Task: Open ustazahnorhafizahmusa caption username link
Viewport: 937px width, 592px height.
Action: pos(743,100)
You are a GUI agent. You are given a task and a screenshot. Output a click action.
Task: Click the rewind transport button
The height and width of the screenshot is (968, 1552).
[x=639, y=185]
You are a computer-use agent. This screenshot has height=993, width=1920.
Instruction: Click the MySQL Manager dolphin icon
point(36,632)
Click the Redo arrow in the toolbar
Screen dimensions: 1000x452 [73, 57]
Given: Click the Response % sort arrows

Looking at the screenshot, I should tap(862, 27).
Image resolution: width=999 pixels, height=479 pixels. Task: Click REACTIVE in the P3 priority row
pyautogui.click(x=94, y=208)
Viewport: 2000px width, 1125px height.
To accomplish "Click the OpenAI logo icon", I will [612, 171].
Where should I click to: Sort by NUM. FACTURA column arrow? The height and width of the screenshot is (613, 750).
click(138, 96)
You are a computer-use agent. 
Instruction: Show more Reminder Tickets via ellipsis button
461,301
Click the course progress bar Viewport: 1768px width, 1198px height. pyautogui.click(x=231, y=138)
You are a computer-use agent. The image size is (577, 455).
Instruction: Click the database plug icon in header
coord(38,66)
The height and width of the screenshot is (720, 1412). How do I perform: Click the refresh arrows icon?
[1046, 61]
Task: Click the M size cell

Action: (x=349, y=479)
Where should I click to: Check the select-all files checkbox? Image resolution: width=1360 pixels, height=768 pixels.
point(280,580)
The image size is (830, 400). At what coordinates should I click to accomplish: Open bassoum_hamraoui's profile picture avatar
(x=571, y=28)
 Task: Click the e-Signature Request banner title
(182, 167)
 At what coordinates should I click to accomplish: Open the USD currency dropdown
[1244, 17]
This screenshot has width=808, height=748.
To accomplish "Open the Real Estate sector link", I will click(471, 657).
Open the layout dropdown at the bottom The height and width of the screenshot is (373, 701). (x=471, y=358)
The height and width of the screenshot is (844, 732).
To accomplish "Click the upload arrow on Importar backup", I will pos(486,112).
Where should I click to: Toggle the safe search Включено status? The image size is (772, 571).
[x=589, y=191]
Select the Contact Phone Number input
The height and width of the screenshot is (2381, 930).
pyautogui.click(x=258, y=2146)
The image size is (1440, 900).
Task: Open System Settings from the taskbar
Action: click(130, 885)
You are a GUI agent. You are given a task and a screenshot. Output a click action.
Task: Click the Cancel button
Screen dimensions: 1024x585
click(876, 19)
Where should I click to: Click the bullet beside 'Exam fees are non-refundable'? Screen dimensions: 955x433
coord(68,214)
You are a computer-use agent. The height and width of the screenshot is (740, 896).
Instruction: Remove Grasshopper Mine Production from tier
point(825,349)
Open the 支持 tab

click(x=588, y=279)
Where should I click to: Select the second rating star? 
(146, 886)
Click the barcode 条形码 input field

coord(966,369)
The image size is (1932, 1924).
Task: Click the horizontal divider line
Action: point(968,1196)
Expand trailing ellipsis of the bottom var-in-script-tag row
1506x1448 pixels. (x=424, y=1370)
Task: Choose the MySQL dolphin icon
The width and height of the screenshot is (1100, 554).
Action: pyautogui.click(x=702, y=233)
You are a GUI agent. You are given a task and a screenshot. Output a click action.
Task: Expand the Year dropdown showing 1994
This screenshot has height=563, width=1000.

....

**DIRECTIONS**
The reply must contain each line of the material, reproduced faithfully.

**THE COMPLETED TASK**
Task: Open ustazahnorhafizahmusa caption username link
Viewport: 937px width, 592px height.
Action: pos(743,100)
You are a GUI agent. You are given a task and a screenshot. Output a click action.
Task: Click the rewind transport button
The height and width of the screenshot is (968, 1552).
[x=639, y=185]
You are a computer-use agent. This screenshot has height=993, width=1920.
Instruction: Click the MySQL Manager dolphin icon
point(36,632)
Click the Redo arrow in the toolbar
Screen dimensions: 1000x452 [73, 57]
Given: Click the Response % sort arrows

Looking at the screenshot, I should tap(862, 27).
Image resolution: width=999 pixels, height=479 pixels. Task: Click REACTIVE in the P3 priority row
pyautogui.click(x=94, y=208)
Viewport: 2000px width, 1125px height.
To accomplish "Click the OpenAI logo icon", I will [612, 171].
Where should I click to: Sort by NUM. FACTURA column arrow? The height and width of the screenshot is (613, 750).
click(138, 96)
You are a computer-use agent. 
Instruction: Show more Reminder Tickets via ellipsis button
461,301
Click the course progress bar Viewport: 1768px width, 1198px height. pyautogui.click(x=231, y=138)
You are a computer-use agent. The image size is (577, 455).
Instruction: Click the database plug icon in header
coord(38,66)
The height and width of the screenshot is (720, 1412). How do I perform: Click the refresh arrows icon?
[1046, 61]
Task: Click the M size cell

Action: (x=349, y=479)
Where should I click to: Check the select-all files checkbox? Image resolution: width=1360 pixels, height=768 pixels.
point(280,580)
The image size is (830, 400). At what coordinates should I click to accomplish: Open bassoum_hamraoui's profile picture avatar
(x=571, y=28)
 Task: Click the e-Signature Request banner title
(182, 167)
 At what coordinates should I click to accomplish: Open the USD currency dropdown
[1244, 17]
This screenshot has width=808, height=748.
To accomplish "Open the Real Estate sector link", I will click(471, 657).
Open the layout dropdown at the bottom The height and width of the screenshot is (373, 701). (x=471, y=358)
The height and width of the screenshot is (844, 732).
To accomplish "Click the upload arrow on Importar backup", I will pos(486,112).
Where should I click to: Toggle the safe search Включено status? The image size is (772, 571).
[x=589, y=191]
Select the Contact Phone Number input
The height and width of the screenshot is (2381, 930).
pyautogui.click(x=258, y=2146)
The image size is (1440, 900).
Task: Open System Settings from the taskbar
Action: click(130, 885)
You are a GUI agent. You are given a task and a screenshot. Output a click action.
Task: Click the Cancel button
Screen dimensions: 1024x585
click(876, 19)
Where should I click to: Click the bullet beside 'Exam fees are non-refundable'? Screen dimensions: 955x433
coord(68,214)
You are a computer-use agent. The height and width of the screenshot is (740, 896).
Instruction: Remove Grasshopper Mine Production from tier
point(825,349)
Open the 支持 tab

click(x=588, y=279)
Where should I click to: Select the second rating star? 
(146, 886)
Click the barcode 条形码 input field

coord(966,369)
The image size is (1932, 1924).
Task: Click the horizontal divider line
Action: point(968,1196)
Expand trailing ellipsis of the bottom var-in-script-tag row
1506x1448 pixels. (x=424, y=1370)
Task: Choose the MySQL dolphin icon
The width and height of the screenshot is (1100, 554).
Action: pyautogui.click(x=702, y=233)
You are a GUI agent. You are given a task and a screenshot. Output a click action.
Task: Expand the Year dropdown showing 1994
This screenshot has height=563, width=1000.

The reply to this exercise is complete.